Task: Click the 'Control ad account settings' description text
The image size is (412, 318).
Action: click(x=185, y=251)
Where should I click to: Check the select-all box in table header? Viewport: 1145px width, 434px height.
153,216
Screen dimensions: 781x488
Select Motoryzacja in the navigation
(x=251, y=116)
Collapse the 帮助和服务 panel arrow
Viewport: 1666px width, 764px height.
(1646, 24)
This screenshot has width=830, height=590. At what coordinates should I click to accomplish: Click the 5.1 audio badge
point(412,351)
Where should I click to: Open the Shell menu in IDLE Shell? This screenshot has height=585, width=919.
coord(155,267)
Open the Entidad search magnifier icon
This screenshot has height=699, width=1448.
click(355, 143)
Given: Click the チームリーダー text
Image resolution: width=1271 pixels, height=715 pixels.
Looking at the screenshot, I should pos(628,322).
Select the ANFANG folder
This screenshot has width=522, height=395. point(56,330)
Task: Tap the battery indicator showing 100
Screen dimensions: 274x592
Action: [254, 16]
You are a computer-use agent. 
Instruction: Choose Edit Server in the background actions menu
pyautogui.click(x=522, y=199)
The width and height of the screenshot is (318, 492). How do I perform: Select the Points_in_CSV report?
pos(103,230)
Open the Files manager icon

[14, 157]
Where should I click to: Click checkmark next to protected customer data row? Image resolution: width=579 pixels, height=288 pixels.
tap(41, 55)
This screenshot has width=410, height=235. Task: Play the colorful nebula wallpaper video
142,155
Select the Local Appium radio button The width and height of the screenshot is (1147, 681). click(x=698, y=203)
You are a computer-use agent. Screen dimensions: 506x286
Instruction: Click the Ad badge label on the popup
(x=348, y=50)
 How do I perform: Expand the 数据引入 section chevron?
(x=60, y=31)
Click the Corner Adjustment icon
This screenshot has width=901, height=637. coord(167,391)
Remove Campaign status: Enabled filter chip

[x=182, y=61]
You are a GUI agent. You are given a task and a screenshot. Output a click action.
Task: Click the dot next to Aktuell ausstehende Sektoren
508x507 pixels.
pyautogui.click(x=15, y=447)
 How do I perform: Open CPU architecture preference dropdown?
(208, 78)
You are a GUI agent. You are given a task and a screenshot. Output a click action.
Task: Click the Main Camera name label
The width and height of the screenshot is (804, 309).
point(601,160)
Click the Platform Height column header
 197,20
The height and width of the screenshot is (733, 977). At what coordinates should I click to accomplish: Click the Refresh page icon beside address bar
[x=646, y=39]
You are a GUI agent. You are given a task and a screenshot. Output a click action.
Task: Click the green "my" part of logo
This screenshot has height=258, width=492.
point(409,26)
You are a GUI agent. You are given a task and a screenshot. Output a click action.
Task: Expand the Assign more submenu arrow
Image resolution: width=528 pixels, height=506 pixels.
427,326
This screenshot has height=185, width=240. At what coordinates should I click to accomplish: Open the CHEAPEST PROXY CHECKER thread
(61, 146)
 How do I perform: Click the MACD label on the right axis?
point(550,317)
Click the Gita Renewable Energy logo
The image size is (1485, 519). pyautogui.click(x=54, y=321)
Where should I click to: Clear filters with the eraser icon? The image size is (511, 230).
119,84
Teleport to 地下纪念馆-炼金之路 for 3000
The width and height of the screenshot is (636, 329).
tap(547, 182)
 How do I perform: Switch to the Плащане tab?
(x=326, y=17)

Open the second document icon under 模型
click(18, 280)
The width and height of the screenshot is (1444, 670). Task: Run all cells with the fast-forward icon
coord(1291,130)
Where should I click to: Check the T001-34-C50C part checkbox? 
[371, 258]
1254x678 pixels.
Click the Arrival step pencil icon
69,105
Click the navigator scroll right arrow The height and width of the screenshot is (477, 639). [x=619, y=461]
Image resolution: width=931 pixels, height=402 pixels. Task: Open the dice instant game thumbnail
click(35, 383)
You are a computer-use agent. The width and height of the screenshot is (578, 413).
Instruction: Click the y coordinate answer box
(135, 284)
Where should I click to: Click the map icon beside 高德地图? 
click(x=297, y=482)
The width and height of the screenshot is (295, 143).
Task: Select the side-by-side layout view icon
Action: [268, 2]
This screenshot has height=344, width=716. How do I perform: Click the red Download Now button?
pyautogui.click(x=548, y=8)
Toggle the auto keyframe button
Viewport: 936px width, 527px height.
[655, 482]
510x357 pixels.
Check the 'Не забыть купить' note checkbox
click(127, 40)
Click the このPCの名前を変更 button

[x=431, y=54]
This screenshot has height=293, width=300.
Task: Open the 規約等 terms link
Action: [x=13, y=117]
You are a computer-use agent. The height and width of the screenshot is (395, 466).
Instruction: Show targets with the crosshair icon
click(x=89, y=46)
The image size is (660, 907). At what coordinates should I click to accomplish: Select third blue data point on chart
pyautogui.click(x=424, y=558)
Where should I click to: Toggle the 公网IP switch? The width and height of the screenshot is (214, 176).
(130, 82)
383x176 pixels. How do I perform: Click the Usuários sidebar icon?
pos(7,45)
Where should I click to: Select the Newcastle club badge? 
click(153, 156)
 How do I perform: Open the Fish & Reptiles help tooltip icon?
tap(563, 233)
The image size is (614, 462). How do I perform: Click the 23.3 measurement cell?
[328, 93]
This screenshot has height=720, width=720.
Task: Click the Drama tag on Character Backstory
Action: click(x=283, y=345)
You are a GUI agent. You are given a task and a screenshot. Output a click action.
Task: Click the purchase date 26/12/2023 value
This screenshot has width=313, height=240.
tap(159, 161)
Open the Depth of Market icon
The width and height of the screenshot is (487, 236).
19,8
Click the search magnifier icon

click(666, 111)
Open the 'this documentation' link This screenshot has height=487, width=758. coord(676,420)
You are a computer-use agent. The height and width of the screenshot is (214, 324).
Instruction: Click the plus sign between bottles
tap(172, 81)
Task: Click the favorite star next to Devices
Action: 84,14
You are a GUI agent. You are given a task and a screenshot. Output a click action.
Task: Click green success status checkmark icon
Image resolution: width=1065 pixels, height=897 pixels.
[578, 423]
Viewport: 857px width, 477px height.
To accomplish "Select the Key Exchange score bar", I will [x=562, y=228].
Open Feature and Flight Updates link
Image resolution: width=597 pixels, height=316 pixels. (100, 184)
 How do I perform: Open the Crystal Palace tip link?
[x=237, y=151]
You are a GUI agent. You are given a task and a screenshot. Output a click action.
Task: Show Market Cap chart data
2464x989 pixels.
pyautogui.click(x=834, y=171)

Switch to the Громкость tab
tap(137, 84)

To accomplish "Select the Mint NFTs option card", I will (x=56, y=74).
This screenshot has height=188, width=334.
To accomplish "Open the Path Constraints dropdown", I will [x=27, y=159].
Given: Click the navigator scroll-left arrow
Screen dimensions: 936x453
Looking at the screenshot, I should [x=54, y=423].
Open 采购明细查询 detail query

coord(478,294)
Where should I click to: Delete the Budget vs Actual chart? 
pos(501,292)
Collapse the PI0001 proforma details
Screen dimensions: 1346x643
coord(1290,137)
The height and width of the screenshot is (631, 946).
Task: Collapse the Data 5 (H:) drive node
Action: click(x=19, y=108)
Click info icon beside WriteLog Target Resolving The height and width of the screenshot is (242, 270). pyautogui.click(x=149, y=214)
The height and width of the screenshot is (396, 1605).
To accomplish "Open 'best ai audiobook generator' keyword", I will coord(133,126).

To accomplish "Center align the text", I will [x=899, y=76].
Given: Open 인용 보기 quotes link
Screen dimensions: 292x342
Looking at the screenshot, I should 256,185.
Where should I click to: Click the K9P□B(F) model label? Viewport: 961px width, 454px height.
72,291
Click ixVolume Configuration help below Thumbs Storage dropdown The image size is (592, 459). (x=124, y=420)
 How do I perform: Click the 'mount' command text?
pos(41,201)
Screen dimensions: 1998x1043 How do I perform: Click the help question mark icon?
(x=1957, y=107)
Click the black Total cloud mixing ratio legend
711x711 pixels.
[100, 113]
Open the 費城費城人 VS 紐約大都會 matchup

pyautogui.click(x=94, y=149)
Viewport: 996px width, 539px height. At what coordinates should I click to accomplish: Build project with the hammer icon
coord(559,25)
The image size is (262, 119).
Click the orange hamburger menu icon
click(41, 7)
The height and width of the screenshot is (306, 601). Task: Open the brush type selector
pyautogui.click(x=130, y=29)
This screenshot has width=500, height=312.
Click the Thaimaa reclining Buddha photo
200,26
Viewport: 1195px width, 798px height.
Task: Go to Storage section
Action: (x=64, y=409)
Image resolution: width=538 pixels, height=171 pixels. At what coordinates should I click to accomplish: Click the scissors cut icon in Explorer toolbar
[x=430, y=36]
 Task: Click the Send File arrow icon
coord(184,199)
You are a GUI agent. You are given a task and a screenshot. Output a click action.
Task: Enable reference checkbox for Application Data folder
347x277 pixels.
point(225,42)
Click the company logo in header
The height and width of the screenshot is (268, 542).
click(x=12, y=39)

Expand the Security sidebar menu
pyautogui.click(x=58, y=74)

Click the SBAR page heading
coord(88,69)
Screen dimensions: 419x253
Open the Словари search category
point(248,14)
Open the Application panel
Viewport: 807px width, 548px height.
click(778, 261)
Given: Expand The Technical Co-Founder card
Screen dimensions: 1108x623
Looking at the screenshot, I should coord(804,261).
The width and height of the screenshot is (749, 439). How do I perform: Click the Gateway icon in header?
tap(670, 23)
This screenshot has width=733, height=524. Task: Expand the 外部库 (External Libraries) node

******

▸ PROBLEM DETAILS
Out of the records, collect only those lines that contain the string "computer".

▸ EXERCISE ANSWER
You are a computer-use agent. 
You are a computer-use agent. Screen dimensions: 506x286
You are a computer-use agent. The width and height of the screenshot is (578, 413).
You are a computer-use agent. The height and width of the screenshot is (395, 466).
You are a computer-use agent. The height and width of the screenshot is (214, 324).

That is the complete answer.